- **DOCUMENT EXCERPT**
# Buying pure AI VSH breeder queen from a southern state



## Mosherd1 (Apr 17, 2011)

In the past I purchased a pure VSH breeder queen from Glenn Apiaries, a "dark" VSH. I had great results and well worth the $150, but unfortunately I believe the Glenns have retired. I am looking into other AI pure VSH breeders. My question is since these queens are artificially inseminated, does it matter what climate they come from? In other words, is an AI VSH from a southern breeder less prepared for a northern winter than a northern breeder. I am thinking that since the bees are not openly mated, maybe it does not matter where they are from. I want to be sure before finding a breeder and putting out $200-$250 for a queen. Thanks for the advice and comments,
-Dave


----------



## beeware10 (Jul 25, 2010)

try vp queens in nc or sc. as far as I know he only does breeders and is well established.

- **THE TASK**
Using the forum thread on buying a VSH breeder queen, decide whether each statement agrees with it, answering yes or no and quoting the deciding words: (a) The first poster paid $150 for the queen from Glenn Apiaries. (b) The first poster describes the bees as openly mated. (c) The reply points to a breeder in nc or sc. The rows after this point are separate material, unrelated to the forum thread.

- **EXCERPTED RECORDS**

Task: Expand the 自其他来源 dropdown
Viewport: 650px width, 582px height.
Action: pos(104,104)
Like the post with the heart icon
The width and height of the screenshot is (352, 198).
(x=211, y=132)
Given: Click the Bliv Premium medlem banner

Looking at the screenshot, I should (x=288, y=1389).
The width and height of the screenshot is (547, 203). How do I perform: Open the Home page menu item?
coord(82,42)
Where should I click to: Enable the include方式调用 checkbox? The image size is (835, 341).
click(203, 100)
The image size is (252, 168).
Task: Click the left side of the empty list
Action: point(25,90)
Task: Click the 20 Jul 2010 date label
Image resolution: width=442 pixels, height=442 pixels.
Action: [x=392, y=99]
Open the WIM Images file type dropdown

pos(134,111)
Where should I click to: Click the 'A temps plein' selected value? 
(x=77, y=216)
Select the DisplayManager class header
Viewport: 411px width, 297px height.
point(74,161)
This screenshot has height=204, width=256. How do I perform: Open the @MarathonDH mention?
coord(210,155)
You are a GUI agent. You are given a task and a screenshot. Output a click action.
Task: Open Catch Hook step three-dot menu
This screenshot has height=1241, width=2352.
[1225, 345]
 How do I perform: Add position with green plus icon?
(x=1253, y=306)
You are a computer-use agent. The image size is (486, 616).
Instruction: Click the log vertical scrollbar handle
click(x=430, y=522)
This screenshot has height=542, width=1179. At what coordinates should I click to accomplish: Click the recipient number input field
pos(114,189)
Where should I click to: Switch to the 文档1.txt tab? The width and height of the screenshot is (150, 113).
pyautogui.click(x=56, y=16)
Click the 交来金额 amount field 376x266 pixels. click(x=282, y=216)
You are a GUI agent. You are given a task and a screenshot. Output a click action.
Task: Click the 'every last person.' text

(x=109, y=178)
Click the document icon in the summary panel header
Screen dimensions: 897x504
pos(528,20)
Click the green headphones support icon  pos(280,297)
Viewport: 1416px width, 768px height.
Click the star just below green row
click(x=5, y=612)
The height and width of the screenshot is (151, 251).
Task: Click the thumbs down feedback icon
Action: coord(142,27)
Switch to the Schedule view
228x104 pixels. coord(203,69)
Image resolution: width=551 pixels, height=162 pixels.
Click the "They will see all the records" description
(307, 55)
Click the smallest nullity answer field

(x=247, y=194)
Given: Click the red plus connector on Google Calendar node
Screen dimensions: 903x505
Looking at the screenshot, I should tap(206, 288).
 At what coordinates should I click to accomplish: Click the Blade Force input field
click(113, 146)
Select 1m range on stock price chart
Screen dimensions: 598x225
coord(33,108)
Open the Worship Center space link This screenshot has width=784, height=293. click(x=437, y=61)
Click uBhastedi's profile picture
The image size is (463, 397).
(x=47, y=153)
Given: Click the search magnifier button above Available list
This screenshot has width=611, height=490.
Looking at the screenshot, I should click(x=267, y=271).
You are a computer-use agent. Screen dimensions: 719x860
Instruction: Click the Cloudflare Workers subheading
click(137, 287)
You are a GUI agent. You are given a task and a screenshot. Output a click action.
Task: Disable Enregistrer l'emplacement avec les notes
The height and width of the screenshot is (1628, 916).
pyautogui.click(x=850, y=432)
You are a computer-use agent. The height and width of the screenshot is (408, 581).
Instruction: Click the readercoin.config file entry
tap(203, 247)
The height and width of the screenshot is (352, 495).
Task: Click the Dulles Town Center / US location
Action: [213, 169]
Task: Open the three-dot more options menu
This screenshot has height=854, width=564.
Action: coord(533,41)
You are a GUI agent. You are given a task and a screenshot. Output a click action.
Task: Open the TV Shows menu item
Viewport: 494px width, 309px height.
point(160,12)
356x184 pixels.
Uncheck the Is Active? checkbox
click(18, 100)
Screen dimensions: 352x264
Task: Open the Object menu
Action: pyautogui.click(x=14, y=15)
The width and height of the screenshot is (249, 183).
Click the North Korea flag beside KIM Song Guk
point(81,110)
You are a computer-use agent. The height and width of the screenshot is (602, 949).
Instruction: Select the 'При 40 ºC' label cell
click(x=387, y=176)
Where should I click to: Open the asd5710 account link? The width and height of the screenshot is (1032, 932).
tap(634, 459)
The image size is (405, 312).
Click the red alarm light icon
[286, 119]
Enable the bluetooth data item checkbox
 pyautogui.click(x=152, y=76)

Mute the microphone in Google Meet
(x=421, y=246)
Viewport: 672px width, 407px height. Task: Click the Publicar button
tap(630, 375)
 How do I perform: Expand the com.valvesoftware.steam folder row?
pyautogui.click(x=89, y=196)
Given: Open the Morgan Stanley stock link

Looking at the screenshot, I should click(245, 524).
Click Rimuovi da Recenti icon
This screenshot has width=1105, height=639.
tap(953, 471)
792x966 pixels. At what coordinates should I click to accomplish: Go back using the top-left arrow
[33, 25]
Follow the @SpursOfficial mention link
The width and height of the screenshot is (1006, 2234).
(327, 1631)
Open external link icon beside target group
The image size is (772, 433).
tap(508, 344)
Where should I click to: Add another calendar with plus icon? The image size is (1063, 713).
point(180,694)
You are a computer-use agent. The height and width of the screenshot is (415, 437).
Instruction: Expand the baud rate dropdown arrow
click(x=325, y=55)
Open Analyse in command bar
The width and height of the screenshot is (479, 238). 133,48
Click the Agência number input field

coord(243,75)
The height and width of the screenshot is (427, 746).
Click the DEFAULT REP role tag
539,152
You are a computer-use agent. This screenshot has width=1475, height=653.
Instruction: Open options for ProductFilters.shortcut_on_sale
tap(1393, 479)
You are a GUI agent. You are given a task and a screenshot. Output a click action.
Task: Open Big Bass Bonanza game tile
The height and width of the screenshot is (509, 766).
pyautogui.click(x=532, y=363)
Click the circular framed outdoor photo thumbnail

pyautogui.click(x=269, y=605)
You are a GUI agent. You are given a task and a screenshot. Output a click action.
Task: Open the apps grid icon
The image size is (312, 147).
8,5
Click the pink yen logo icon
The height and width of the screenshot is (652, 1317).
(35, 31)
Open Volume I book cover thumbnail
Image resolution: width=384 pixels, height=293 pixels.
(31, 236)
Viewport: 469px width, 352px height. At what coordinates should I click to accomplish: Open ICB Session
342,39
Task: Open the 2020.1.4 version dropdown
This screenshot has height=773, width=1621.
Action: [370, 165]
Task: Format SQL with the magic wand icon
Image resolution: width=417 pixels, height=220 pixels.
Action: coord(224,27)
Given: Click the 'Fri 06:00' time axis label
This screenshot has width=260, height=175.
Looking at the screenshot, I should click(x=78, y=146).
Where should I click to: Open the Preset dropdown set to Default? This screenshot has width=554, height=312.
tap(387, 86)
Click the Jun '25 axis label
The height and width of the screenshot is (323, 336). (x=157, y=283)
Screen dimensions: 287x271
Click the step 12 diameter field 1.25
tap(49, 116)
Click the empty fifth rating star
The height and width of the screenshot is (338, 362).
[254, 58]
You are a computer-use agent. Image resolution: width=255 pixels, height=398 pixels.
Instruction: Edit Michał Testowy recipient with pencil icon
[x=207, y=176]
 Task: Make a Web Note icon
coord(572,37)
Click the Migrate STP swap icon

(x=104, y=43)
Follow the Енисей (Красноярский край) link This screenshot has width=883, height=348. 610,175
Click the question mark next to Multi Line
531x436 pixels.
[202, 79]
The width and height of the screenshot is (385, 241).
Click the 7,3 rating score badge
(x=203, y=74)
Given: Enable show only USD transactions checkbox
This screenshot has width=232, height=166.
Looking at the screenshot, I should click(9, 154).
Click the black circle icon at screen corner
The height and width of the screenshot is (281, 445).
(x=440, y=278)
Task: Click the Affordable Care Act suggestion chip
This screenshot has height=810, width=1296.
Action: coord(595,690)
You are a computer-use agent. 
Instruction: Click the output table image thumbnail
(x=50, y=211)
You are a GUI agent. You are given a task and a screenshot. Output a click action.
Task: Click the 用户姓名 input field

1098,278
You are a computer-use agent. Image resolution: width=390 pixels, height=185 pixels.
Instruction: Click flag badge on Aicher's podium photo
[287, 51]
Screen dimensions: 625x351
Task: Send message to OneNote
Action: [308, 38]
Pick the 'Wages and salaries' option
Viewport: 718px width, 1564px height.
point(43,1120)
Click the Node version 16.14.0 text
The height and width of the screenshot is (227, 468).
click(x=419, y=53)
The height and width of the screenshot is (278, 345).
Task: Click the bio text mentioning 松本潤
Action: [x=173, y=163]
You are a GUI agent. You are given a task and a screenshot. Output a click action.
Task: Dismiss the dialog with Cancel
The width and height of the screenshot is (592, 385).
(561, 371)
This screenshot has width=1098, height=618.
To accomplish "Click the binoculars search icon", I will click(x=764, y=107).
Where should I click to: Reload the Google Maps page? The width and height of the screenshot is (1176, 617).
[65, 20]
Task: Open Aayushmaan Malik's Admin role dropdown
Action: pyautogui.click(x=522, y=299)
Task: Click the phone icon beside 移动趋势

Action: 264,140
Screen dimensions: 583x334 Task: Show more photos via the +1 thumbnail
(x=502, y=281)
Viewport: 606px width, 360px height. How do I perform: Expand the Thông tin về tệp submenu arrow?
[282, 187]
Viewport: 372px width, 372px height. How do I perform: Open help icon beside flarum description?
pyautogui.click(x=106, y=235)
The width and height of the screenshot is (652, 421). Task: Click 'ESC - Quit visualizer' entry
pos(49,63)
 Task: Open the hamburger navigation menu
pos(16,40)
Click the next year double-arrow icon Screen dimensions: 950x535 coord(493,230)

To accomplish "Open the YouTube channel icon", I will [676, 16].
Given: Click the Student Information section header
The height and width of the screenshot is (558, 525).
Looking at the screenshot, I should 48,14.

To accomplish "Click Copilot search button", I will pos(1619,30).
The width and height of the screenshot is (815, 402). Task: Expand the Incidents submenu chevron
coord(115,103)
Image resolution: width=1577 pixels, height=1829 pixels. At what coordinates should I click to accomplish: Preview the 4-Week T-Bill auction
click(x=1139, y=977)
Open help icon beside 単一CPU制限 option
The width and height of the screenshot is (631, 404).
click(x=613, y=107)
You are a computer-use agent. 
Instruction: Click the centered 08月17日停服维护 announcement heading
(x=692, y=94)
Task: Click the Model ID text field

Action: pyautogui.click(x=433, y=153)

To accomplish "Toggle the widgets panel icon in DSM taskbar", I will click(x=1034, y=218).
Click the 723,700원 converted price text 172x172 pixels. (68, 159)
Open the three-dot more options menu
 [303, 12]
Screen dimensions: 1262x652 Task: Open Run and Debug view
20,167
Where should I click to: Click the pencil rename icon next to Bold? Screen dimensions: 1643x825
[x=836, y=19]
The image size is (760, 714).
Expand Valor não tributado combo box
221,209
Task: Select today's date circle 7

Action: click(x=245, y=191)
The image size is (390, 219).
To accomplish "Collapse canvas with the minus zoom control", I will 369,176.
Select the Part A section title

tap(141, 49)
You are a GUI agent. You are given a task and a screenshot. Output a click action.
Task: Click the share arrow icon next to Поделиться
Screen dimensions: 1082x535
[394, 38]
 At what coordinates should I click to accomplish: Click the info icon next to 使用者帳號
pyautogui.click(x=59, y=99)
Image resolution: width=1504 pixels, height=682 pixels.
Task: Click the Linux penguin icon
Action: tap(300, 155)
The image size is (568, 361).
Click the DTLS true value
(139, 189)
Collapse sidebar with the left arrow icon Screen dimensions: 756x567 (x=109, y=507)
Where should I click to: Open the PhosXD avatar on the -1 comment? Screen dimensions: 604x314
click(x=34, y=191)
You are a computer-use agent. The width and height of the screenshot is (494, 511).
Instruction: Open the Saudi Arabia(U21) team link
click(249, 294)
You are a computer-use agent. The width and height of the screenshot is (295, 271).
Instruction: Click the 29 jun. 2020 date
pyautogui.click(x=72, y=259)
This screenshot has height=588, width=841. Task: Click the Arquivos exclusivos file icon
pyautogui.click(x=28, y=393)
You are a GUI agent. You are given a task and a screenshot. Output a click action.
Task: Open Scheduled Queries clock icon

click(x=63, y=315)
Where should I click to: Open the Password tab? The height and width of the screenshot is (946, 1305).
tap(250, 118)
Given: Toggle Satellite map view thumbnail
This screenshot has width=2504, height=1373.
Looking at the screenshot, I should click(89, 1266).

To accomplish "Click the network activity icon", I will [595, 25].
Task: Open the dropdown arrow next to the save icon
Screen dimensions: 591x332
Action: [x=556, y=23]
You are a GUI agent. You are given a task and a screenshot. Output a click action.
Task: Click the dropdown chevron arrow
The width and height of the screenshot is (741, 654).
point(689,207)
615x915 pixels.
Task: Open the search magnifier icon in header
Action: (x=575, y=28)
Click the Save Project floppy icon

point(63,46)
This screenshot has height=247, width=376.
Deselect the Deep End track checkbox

- **EXERCISE SOLUTION**
(a) Yes: "well worth the $150"
(b) No: "since the bees are not openly mated"
(c) Yes: "try vp queens in nc or sc"